# Unity ML-Agents Toolkit
## Environment Basics
This notebook contains a walkthrough of the basic functions of the Python API for the Unity ML-Agents toolkit. For instructions on building a Unity environment, see [here](https://github.com/Unity-Technologies/ml-agents/blob/master/docs/Getting-Started-with-Balance-Ball.md).

### 1. Set environment parameters

Be sure to set `env_name` to the name of the Unity environment file you want to launch. Ensure that the environment build is in the `python/` directory.

In [1]:
env_name = "./Banana.app"  # Name of the Unity environment binary to launch
env_name = "./Banana_Linux/Banana.x86_64"
train_mode = True  # Whether to run the environment in training or inference mode

### 2. Load dependencies

The following loads the necessary dependencies and checks the Python version (at runtime).

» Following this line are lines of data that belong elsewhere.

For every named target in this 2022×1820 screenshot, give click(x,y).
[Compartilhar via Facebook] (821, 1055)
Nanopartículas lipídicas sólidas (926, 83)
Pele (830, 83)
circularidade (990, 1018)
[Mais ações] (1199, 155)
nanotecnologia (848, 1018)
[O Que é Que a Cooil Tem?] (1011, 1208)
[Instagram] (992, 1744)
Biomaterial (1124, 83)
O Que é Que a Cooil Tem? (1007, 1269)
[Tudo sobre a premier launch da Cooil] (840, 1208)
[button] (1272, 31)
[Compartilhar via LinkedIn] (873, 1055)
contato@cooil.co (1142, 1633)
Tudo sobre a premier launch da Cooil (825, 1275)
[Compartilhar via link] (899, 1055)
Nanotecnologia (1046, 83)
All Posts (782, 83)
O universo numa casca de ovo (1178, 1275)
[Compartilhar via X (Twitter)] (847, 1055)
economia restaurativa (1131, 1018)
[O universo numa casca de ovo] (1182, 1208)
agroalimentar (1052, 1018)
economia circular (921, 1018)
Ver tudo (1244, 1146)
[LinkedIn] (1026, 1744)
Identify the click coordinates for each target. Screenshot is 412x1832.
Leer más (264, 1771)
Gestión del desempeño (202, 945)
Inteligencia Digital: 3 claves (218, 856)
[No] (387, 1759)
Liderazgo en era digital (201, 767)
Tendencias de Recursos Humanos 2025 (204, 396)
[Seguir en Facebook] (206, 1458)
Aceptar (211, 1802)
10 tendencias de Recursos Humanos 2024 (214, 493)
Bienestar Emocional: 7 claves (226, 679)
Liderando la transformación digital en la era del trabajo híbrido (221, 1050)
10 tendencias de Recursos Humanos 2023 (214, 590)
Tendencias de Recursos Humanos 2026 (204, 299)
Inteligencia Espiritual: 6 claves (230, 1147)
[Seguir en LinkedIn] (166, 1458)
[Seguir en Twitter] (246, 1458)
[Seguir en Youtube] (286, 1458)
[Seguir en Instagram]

ML-Agents Toolkit (v0.3 onwards) requires Python 3.

In [2]:
import torch
import torch.nn as nn
import torch.nn.functional as F
import torch.optim as optim
import matplotlib.pyplot as plt
import numpy as np
import sys

import random
from collections import namedtuple, deque

from unityagents import UnityEnvironment

%matplotlib inline

print("Python version:")
print(sys.version)

# check Python version
if (sys.version_info[0] < 3):
    raise Exception("ERROR: ML-Agents Toolkit (v0.3 onwards) requires Python 3")

Python version:
3.6.8 (default, Jan 14 2019, 11:02:34) 
[GCC 8.0.1 20180414 (experimental) [trunk revision 259383]]


### 3. Start the environment
`UnityEnvironment` launches and begins communication with the environment when instantiated.

Environments contain _brains_ which are responsible for deciding the actions of their associated _agents_. Here we check for the first brain available, and set it as the default brain we will be controlling from Python.

In [3]:
env = UnityEnvironment(file_name=env_name)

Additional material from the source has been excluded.